Sometimes she fears her new husband is her old husband. In her mind the two take up the same space and linger in the same places. Similar fabrics cover roughly the same anatomy. They have whispered the same words.
At night the new one’s weight shifts the floorboards, the door creaks and toilet flushes and bed sways with his return. In the morning she finds him in the same pose in the reclining chair, the cat curled no differently on this newer lap.
Of course the current could not know the former’s exact routes through the halls.
He does not mean to mimic.
He thinks he offers something worthier, stands at the stove as though another husband has not done so many more times over many more years.
In spring and summer the new one follows the old one’s path through the myrtle to the hidden corner of the yard, marks the beech tree.
Sparrows dive at him, the skunk raises its tail.

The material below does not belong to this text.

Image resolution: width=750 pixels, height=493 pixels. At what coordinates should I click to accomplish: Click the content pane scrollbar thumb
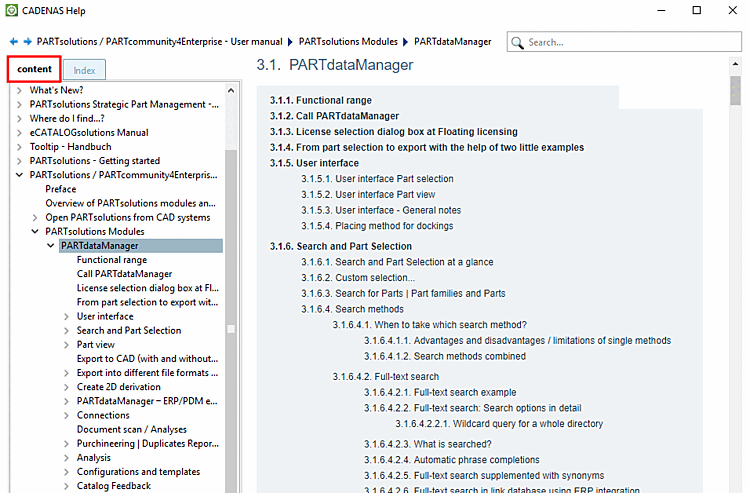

He peers into the tank and the fish flares its gills.
He has made claims.
Heavier pots and pans fill the pantry, the cutlery is longer. The dresser is newer, sturdier. A painting hangs in place of a painting.
He has rolled a tool cart into the garage. But she has heard tools in use before.
His lip-shaped ashtray sits near the front door and holds his keys and wallet, nails and pennies. Pretty women streak across the TV.
She was not raised to wake and need a presence.
She does not feel relieved by a man who waves away territorial bees.
This new one walks so eagerly and steps so heavily, as though to erase the old one’s steps. She has been told this is not noble.
How can he replace the old one without erasing her memory of the old one? And her memories of older ones. He cannot erase her memory without erasing her.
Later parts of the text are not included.